O novo formato prevê, também, que as unidades administrativas elaborem e encaminhem suas propostas à Secretaria de Planos e Orçamentos (SPO) do MPF, para a consolidação em documento único. Em seguida, a proposta é submetida à aprovação da Secretaria Geral e do Conselho Superior.

“O grande desafio é equalizar os recursos de forma a atender necessidades mínimas da instituição e, ao mesmo tempo, promover a qualidade do gasto e reconhecimento pela sociedade dos nossos resultados”, destacou Lauro Cardoso.

O trabalho recebeu manifestação positiva do procurador-geral da República, Rodrigo Janot, e dos demais integrantes do Conselho Superior. Para Janot, a proposta está cada vez mais transparente, clara e profissional.

Orçamento em números – O valor global da proposta do MPF é de R$ 6,1 bilhões, dos quais mais de cinco bilhões (83%) são destinados ao pagamento de pessoal e encargos sociais. O restante é distribuído entre outras despesas correntes (15%) e construções, aquisições e reformas (2%).

O documento abarca o reajuste salarial de membros, constante do Projeto de Lei nº 6230/2013, cujo impacto financeiro compreende R$ 220 milhões. Também destina R$ 1,6 bilhão ao aumento na remuneração de servidores, conforme tabela atualizada e encaminhada recentemente pelo PGR ao deputado Aelton Freitas (PR/MG), relator do PL 6697/2009 na Comissão de Finanças e Tributação da Câmara. Os valores incluem o aumento, já aprovado, de 5% sobre a Gratificação de Atividade do Ministério Público da União (GAMPU) e de 5% no subsídio de membros, além de reposição inflacionária. Até 31 de agosto, podem ser encaminhados novos projetos de lei, em conjunto com o Poder Judiciário.
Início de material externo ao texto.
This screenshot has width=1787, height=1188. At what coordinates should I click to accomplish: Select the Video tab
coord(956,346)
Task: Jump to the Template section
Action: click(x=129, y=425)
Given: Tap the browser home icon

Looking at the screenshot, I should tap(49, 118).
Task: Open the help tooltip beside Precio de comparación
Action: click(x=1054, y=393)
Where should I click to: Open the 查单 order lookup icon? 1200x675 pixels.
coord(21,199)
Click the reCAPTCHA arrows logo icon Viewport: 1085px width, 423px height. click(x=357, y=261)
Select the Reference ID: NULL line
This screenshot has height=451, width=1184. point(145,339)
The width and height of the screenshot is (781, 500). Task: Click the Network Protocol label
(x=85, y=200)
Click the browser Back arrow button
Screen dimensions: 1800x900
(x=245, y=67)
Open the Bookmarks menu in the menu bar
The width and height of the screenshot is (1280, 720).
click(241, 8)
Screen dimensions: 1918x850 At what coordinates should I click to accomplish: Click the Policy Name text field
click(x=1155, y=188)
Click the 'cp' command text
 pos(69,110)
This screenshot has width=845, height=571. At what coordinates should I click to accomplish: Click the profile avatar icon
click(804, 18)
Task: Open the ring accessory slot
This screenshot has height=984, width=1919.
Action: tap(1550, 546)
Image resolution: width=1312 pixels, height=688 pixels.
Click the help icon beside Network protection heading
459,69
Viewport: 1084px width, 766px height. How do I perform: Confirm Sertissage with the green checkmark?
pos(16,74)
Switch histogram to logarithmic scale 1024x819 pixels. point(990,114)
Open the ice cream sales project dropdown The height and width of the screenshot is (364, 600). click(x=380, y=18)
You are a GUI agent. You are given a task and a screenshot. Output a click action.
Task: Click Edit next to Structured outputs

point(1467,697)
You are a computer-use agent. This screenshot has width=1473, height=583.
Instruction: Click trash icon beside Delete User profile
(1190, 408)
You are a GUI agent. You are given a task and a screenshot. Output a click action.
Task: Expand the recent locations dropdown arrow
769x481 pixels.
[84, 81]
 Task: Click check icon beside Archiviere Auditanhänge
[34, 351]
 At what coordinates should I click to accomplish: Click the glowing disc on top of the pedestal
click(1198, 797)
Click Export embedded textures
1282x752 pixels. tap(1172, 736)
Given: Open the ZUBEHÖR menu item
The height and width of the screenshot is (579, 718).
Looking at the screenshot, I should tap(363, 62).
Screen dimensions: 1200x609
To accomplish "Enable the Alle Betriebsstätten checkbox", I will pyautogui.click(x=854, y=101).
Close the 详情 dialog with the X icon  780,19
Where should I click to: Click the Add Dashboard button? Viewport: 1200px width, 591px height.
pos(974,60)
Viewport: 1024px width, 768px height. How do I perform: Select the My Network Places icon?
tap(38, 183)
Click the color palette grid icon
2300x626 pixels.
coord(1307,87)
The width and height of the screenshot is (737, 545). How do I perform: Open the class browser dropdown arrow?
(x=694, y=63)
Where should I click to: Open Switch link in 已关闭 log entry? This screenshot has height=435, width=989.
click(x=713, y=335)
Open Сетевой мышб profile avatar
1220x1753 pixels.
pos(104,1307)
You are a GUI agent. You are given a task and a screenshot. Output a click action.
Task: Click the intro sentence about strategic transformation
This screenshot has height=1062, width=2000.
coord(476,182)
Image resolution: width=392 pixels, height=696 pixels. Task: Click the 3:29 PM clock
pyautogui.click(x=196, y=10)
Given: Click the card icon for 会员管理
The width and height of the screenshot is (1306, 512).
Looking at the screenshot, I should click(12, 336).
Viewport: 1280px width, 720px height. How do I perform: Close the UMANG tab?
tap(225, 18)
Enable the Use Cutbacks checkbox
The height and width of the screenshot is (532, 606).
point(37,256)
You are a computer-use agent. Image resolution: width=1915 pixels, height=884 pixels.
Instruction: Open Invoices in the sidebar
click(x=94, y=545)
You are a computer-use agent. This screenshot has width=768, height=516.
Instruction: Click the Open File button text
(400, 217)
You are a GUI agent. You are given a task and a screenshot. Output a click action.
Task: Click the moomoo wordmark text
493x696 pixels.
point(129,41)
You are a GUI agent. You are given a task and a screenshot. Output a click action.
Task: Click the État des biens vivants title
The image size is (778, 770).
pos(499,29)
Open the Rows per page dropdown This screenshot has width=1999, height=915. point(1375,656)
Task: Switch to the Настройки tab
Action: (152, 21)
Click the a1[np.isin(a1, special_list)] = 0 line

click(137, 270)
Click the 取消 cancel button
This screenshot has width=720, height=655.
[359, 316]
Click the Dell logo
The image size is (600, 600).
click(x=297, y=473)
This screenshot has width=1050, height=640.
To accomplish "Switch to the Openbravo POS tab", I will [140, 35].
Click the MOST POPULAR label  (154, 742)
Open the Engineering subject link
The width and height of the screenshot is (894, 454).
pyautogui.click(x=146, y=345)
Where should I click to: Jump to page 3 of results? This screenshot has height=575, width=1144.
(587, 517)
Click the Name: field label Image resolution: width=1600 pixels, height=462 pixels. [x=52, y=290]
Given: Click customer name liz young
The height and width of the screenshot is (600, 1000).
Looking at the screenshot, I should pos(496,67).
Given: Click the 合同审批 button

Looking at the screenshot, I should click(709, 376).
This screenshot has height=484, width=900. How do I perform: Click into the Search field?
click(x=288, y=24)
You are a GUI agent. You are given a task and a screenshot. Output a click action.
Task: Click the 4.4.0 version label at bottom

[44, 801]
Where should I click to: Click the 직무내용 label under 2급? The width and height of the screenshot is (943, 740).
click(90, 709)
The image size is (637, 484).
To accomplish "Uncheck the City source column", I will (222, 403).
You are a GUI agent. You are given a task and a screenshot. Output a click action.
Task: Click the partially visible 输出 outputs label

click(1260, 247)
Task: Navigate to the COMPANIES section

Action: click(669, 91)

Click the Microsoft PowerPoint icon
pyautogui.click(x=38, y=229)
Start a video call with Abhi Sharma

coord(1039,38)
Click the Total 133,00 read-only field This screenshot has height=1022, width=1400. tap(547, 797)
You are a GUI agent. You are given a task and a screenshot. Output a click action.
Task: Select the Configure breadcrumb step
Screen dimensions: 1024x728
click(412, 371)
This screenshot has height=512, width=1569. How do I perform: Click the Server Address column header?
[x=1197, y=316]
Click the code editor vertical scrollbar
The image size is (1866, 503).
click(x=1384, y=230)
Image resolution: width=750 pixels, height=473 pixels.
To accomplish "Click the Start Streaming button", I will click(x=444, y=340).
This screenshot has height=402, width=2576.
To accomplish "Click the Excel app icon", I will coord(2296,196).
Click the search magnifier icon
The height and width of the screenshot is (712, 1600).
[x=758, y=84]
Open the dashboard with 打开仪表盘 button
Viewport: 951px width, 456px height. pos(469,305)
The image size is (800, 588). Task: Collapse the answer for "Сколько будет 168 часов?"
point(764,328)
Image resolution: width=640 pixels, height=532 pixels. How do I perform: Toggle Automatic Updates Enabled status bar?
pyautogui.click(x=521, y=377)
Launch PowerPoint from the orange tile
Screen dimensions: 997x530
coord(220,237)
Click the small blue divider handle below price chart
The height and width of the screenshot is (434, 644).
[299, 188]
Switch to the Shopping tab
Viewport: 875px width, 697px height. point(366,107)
A proposta ainda reajusta os auxílios-alimentação (R$ 752), transporte (R$ 147) e pré-escolar (R$ 594), bem como a assistência médica e odontológica (R$ 215) e os exames periódicos (R$ 220). A bolsa para estagiários de nível superior passa a ser de R$ 850, e a de nível médio alterada para R$ 590.

O documento prevê R$ 342 milhões para pagamento, no âmbito do MPU, da Parcela Autônoma de Equivalência (PAE) e dos juros de mora dos quintos. Segundo Cardoso, a Administração está em processo de negociação com o Ministério do Planejamento para viabilizar a abertura de crédito suplementar direcionado ao pagamento da PAE em 2014.

Em relação a provimentos, o secretário-geral informou que são previstos 2.660 ingressos de membros e servidores, com impacto de quase R$ 280 milhões. Para construções, reformas e aquisições, foram incluídos mais de R$ 143 milhões no orçamento. Em 2015, a Administração projeta implantar 30 procuradorias no MPF.

Trâmite – A proposta segue agora para análise do Conselho de Assessoramento Superior do Ministério Público da União (CASMPU), que consolidará as propostas de todos os ramos. A sessão ocorrerá nesta terça-feira, dia 22.